Source passage -
The birth of the first child up until surgical delivery took place was protracted. The intracranial haemorrhage was fresh at the time of birth (Fig. 1). One may wonder whether this could have been avoided if the maternal platelet type and antibody level during pregnancy had been known, and a caesarean section had been performed 2 – 3 weeks before term, with compatible platelets available for the child.
The clinical course of fetal/neonatal alloimmune thrombocytopenia is variable, and ranges from a slightly decreased thrombocyte count with spontaneous normalisation, to severe thrombocytopenia with intracranial haemorrhage and neonatal death. A correlation between the maternal antibody level and infant platelet count has been demonstrated in several studies
(7, 9). It has also been shown that antenatal treatment of the mother with intravenous injection of IVIg and steroids can reduce the incidence of cerebral haemorrhage (9, 10).
Approaches in the event of known risk of fetal/neonatal alloimmune thrombocytopenia vary from country to country. In the past, fetal blood testing (platelet counts) and platelet transfusions were performed, but as a general rule this is not done today because the procedure entails a high risk of haemorrhagic complications
(11). In Norway, mothers are rarely treated with IVIg during pregnancy, but we believe this is likely to be recommended in the future as the standard treatment for women who have previously given birth to babies with cerebral haemorrhage induced by fetal/neonatal alloimmune thrombocytopenia. Special monitoring in the later stages of pregnancy should be offered under any circumstances if a woman has given birth to a child with this condition. In our view this follow-up should consist of repeated analyses and quantification of anti-HPA-1a platelet antibodies and a recommendation for an elective caesarian section 2 – 3 weeks before term, with HPA-1bb platelets available (fig 2). Alternatively, platelets from random donors can be combined with intravenous injection of IVIg until HPA-1bb platelets can be procured.

Tasks and exercises -
a - In the passage on alloimmune thrombocytopenia, why is fetal blood testing generally no longer performed?
b - Extend the passage on alloimmune thrombocytopenia, beginning right after its last sentence.
The listing has no connection to the passage on alloimmune thrombocytopenia.

Records provided -
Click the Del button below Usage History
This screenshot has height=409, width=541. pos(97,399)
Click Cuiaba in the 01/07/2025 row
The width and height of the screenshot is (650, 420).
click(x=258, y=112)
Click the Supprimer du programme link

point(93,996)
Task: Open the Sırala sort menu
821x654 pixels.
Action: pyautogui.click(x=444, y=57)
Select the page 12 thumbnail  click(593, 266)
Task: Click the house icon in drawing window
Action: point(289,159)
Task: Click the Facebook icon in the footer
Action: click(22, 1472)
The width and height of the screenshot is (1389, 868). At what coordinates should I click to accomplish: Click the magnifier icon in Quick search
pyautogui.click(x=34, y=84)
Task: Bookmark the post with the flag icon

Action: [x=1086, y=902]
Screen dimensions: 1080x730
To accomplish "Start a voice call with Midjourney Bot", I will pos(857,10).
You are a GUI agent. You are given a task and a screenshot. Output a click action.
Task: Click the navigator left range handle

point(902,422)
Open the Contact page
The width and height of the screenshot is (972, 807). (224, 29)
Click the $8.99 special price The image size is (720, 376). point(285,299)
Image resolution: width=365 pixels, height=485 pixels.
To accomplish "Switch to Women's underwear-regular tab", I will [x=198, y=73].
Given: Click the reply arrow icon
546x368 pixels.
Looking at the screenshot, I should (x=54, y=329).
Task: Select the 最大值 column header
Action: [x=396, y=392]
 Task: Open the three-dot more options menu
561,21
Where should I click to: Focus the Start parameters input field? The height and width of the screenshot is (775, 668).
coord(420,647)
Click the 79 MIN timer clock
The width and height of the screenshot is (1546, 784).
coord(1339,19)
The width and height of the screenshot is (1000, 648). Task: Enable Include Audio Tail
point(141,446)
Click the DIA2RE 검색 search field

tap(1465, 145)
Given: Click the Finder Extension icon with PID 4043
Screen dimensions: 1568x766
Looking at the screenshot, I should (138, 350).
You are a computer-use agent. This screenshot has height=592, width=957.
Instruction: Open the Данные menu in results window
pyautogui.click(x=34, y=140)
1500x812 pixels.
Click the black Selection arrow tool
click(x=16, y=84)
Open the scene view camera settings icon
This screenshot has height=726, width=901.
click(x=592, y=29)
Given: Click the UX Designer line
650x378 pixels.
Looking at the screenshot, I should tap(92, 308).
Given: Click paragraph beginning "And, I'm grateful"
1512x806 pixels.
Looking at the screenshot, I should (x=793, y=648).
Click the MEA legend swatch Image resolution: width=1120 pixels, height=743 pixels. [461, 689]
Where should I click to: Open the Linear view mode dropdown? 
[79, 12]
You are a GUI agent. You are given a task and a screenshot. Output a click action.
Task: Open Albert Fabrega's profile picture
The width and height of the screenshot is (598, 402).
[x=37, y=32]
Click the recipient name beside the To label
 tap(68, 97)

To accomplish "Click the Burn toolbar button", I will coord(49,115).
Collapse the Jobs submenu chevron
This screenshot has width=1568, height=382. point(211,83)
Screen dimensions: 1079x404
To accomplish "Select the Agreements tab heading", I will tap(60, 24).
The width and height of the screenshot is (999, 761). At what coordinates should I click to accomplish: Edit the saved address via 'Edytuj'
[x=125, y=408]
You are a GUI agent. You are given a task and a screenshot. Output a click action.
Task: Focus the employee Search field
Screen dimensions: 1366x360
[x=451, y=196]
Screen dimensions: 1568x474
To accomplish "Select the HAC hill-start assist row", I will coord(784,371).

Answers given -
a - The procedure carries a high risk of hemorrhagic complications.

b -
Figure 2 Our proposal for diagnosis, treat-ment and further follow-up in con-nec-tion with fetal/neo-natal alloimmune thrombo-cyto-penia
There is debate in Norway and internationally on screening and prevention and treatment procedures of FNAIT
(12) – (15). In 2008 the Norwegian Directorate of Health appointed a working committee to consider screening for FNAIT. The committee was not in favour of introducing the screening, but recommended further research (16). There are now plans for testing prophylaxis against immunisation (17, 18). The introduction of this prophylaxis will require HPA-1 typing of all pregnant women to identify candidates for treatment. There is also research in progress to neutralise antibodies in mothers who are already immunised (19).
The two cases illustrate that FNAIT is a serious condition that can occur in the first pregnancy, but planning of delivery and neonatal treatment makes no provision for firstborns. Correct neonatal treatment requires knowledge of the diagnosis to prevent or limit complications. Ongoing Norwegian and international studies may lead to a change in the current strategy for detection, follow-up and treatment of FNAIT.
The patient’s family have consented to the publication of the article.